Pembersihan Jiwa: Mencerahkan Ruhani Bukan Membodohkan Diri

SALAM-ONLINE.COM: Salah satu tema yang dibahas dalam sesi kajian program Perkampungan Sunnah Seri X di Kerajaan Negeri Perlis adalah konsep ‘Tazkiyatun Nafsi’ sebagai sarana mencerahkan ruhani, bukan membodohkan diri. Saya mengisi sesi tersebut bersama Ustadz Dr. Saidul Amin, Rektor Universitas Muhammadiyah Malaysia (UMAM) yang sekaligus Rektor Universitas Muhammadiyah Riau (UMRI) Pekanbaru pada hari Sabtu 10 Mei 2025 jam 09.30 pagi waktu setempat di Masjid Alwi Kangar, Perlis.

Tasawuf di antara Tazkiyah dan Ihsan

Istilah tasawuf sebagai konsep tidak muncul pada masa awal Islam, melainkan baru dikenal pada akhir abad kedua Hijriah dan awal abad ketiga Hijriah. Dalam Al-Qur’an, ia disebut sebagai tazkiyah (penyucian) dalam ayat-ayat berikut: Al-Baqarah: 129, 151, Ali Imran: 164, Al-Jumu’ah: 2, sementara dalam Sunnah disebut sebagai ihsan (kesempurnaan) dalam hadis Jibril A.S tentang Iman-Islam-Ihsan (Riwayat Bukhari dari Abu Hurairah R.A.; Riwayat Muslim dari Umar ibn al-Khattab R.A.). Sebagian juga menyebutnya sebagai ilmu batin, sebagai lawan dari ilmu zahir. Tidak ada perdebatan mengenai istilah ini selama maknanya jelas dan isinya dipahami dengan baik.

Hakikat Tasawuf

Jika kita meninjau secara singkat definisi tasawuf dari para ulama pada masa awal, kita menemukan bahwa tasawuf berpusat pada peningkatan dari aspek basyariyah (manusia fisik) ke aspek insaniyah (kemanusiaan), kemudian menuju kesempurnaan insaniyah, yaitu ihsan. Definisi-definisi ini sudah sangat terkenal dan dapat ditemukan di hampir semua literatur yang membahas tasawuf.

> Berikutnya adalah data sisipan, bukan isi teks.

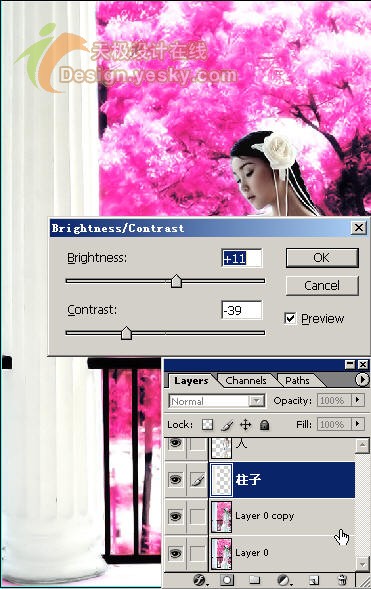The width and height of the screenshot is (371, 589).
Task: Click OK in Brightness/Contrast dialog
Action: (322, 258)
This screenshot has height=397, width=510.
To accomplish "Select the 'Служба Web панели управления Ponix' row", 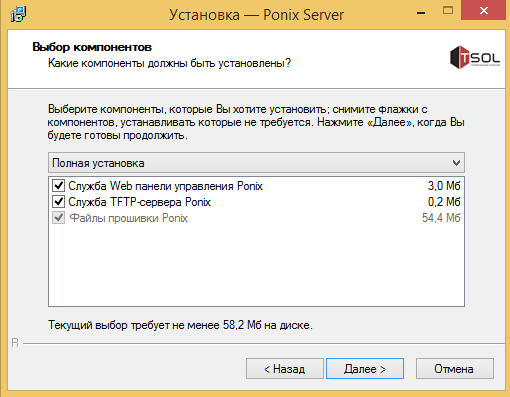I will tap(256, 186).
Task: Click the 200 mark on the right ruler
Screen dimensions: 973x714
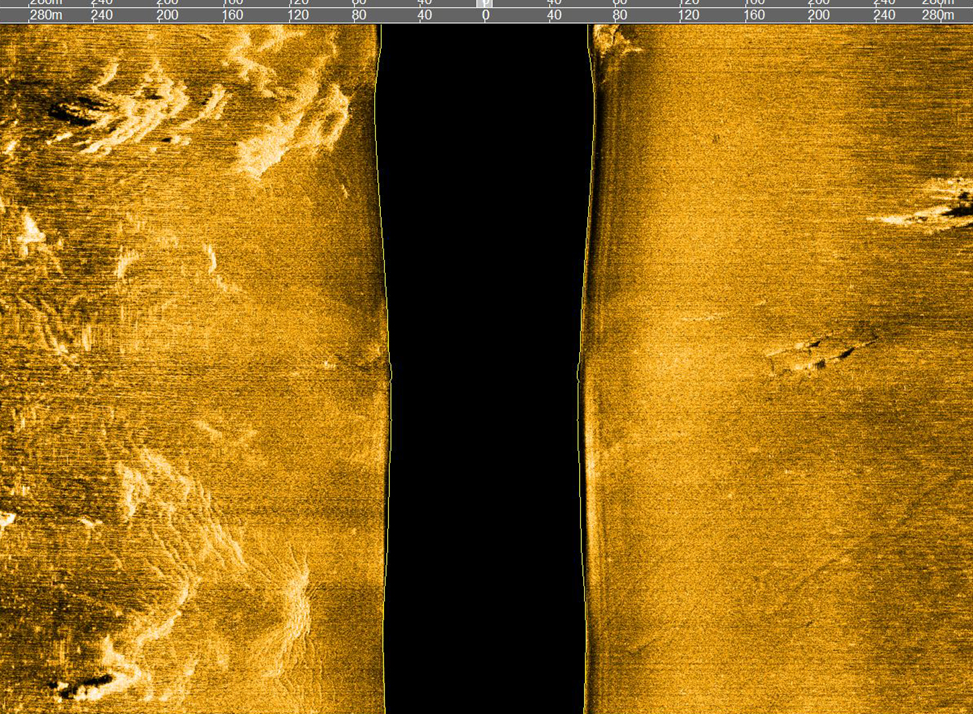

Beberapa definisi dari ulama mutaqaddimin meliputi:

  • Ma’ruf Al-Karkhi (w. 200 H): “Tasawuf adalah berpegang pada kebenaran dan berputus asa dari apa yang ada di tangan makhluk.”
  • Bisyr Al-Hafi (w. 227 H): “Seorang sufi adalah orang yang hatinya bersih untuk Allah.”
  • Sahnun Al-Muhibb (w. 297 H): “Tasawuf adalah tidak memiliki sesuatu dan tidak dimiliki oleh sesuatu.”
  • Imam Junaid Al-Baghdadi:
    • Beliau adalah figur penting dalam sejarah tasawuf yang merumuskan prinsip-prinsipnya berdasarkan Al-Qur’an dan Sunnah.
    • Definisi tasawuf menurutnya:
      • “Tasawuf adalah bersama Allah tanpa hubungan (duniawi); zikir dengan kebersamaan, rasa dengan pendengaran, dan amal dengan mengikuti (syariat).”
      • “Seorang sufi itu seperti tanah; menerima segala keburukan, tetapi hanya menghasilkan yang baik.”
      • “Tasawuf adalah keadaan di mana Allah memilihmu untuk menjadi murni. Barang siapa yang dimurnikan dari segala sesuatu selain Allah, dia adalah seorang sufi.”

Imam Junaid juga dikenal dengan perkataannya yang terkenal:
“Jika kalian melihat seseorang terbang di langit atau berjalan di atas air, jangan pedulikan dia sampai kalian mengukur perbuatannya dengan Al-Qur’an dan Sunnah.”

Tazkiyah dalam Al-Qur’an

Tazkiyah disebutkan dalam Al-Qur’an sebagai salah satu tugas utama para nabi. Allah berfirman:

“Sebagaimana Kami telah mengutus kepadamu seorang Rasul dari kalanganmu sendiri, yang membacakan ayat-ayat Kami kepadamu, menyucikanmu (yuzakkiikum), mengajarkan kepadamu Kitab dan Hikmah, serta mengajarkan kepadamu apa yang belum kamu ketahui.” (QS. Al-Baqarah: 151).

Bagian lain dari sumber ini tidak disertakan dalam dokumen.